_DOCUMENT PASSAGE_
Evaluating Content-Based Filters in Image and Video Retrieval (ACM SIG-IR 2004)


Abstract: This paper investigates the level of metadata accuracy required for image filters to be valuable to users. Access to large digital image and video collections is hampered by ambiguous and incomplete metadata attributed to imagery. Though improvements are constantly made in the automatic derivation of semantic feature concepts such as indoor, outdoor, face, and cityscape, it is unclear how good these improvements should be and under what circumstances they are effective. This paper explores the relationship between metadata accuracy and effectiveness of retrieval using an amateur photo collection, documentary video, and news video. The accuracy of the feature classification is varied from performance typical of automated classifications today to ideal performance taken from manually generated truth data. Results establish an accuracy threshold at which semantic features can be useful, and empirically quantify the collection size when filtering first shows its effectiveness. [Download DOC]

Project Description

I wanted to find out exactly how good these 'image features' (indoor, outdoor, cityscape, text overlay, faces, people) need to be before users will employ them and when users will find them most useful (i.e., how large do the image sets need to be before users want to use the 'image features').

_WHAT THE TASK ASKS_
From the project page, copy the part that opens with the words containing "I wanted to" and closes with "the 'image features').", renaming "image features" to "visual features".

_RECORDED INFORMATION_
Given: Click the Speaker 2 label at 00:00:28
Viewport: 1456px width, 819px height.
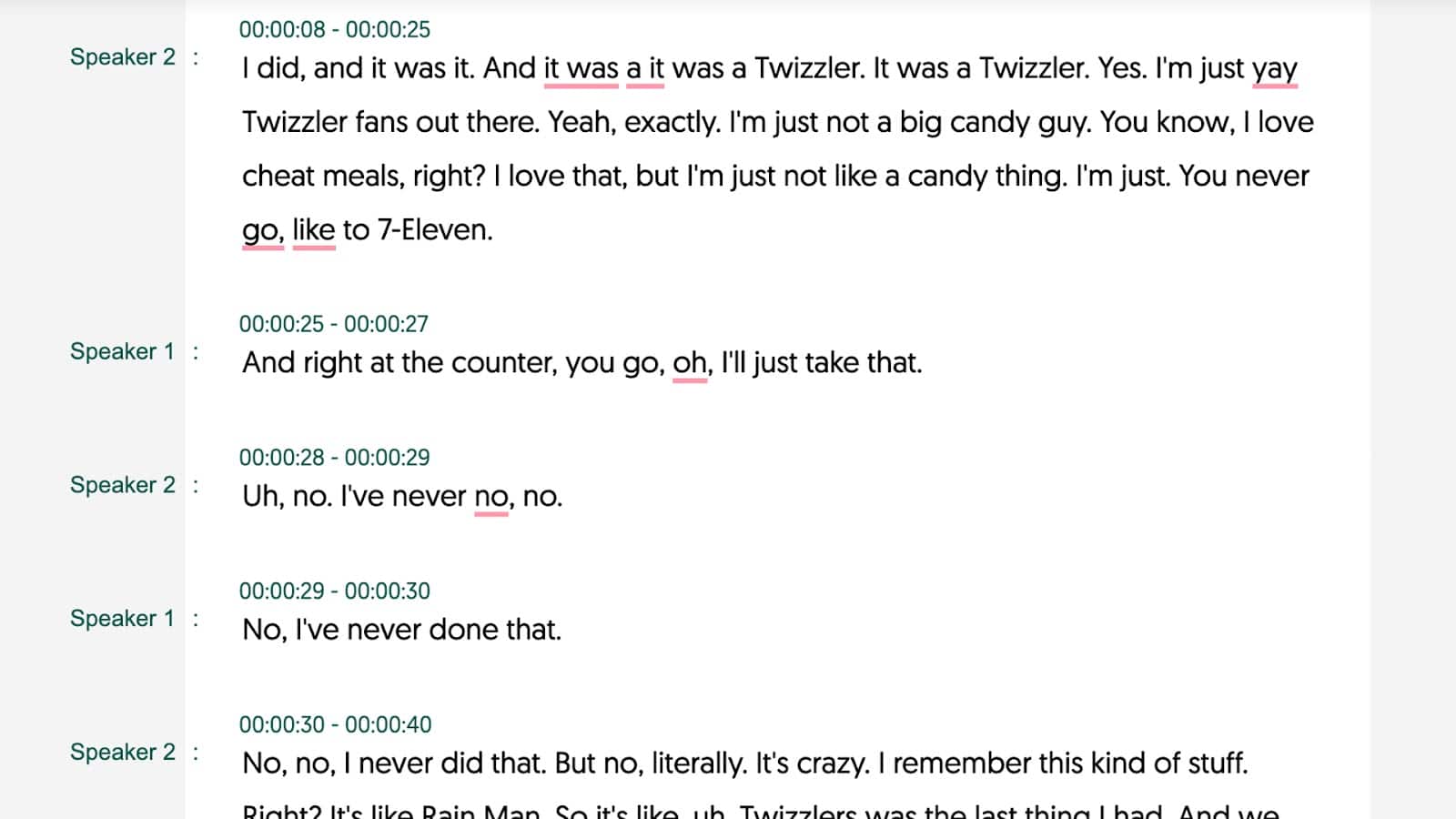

_EXERCISE RESPONSE_
I wanted to find out exactly how good these 'visual features' (indoor, outdoor, cityscape, text overlay, faces, people) need to be before users will employ them and when users will find them most useful (i.e., how large do the image sets need to be before users want to use the 'visual features').